COMMERCIAL AND CORPORATE FLYING WITHIN THE EUROPEAN UNION
Short & Sweet no. 15
Liability and risk elements associated with EU importation and admission
- Do you know the potential customs liability and related risks when flying within the EU?
- How does the chosen importation method influence the liability and risk elements?
- The dire consequences and risks, if not EU compliant also when flying outside the EU
Clients often ask us about the difference in liability and risk when choosing between the two importation methods when wanting to fly within the EU. In this article, we dive a bit deeper into the topic.
The customs aspect of flying within the EU
Any aircraft flying into the EU will operate under customs control using either the Temporary Admission procedure (TA) or full importation (FI). There are no other options. The TA procedure can only be used by EU outsiders where the aircraft is owned (including any UBOs), operated, registered, and based outside the EU, leaving EU insiders with only one option: full importation. EU outsiders can, of course, choose to use full importation instead of TA if they find it beneficial. However, both options can be used commercially or privately if applied correctly.
This also means that EU outsiders can choose to use the full importation method instead of the TA procedure if they find it beneficial. Reasons to choose full importation could be due to an establishment of an EU base for the aircraft or the wish for flexibility with free circulation within the EU.

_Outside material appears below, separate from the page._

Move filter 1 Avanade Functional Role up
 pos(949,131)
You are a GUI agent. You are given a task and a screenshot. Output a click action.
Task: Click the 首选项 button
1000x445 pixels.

The liability depends on how the aircraft is used
The use of both importation methods has a set of preconditions that must be met. The preconditions create liabilities if the aircraft is used wrongly according to EU regulations, so both methods have limitations in the usage of the aircraft. All aircraft owners and operators wish to know these limitations prior to choosing an importation method, so they can mitigate any liability and risk it creates. In Figure 1, we have provided a simple overview of the key factors involved.
Figure 1: How is the liability affecting the scope of use
|Importation method used||Scope of liability||Scope of use|
|Temporary Admission||Liability is only temporary while flying within the EU||Wide*|
|Full Importation||Liability never stops, even though the aircraft is exiting the EU||Narrow**|
** If fully imported, an aircraft must be used solely for the correct economic activity, e.g., as a corporate or commercial aircraft, depending on the type of importation. This is based on the EU-defined set of preconditions for the VAT handling during an EU importation. Any private use of the aircraft will often create problems and situations which must be handled correctly. See Short & Sweet 6 and Short & Sweet 13.
The dire consequences and risks, if not EU compliant also when flying outside the EU
In a customs and VAT context, a full importation will entail that all worldwide trips must be conducted continuously according to EU regulations. This means that a non-business/corporate leg flown, e.g., in the US/Asia, where the compensation for private usage of the aircraft is not handled correctly according to EU rules, will have a negative impact on an EU VAT assessment during an eventual audit by the EU VAT authorities. Such a situation will, in many cases, trigger a payment to the authorities, as the import VAT will partly be seen as wrongly declared as business/corporate use. Here, non-compliance with the full importation procedure will most likely activate a direct payment of the VAT (ranging from 17-27%) and customs duty (2.7%) based on the aircraft’s value.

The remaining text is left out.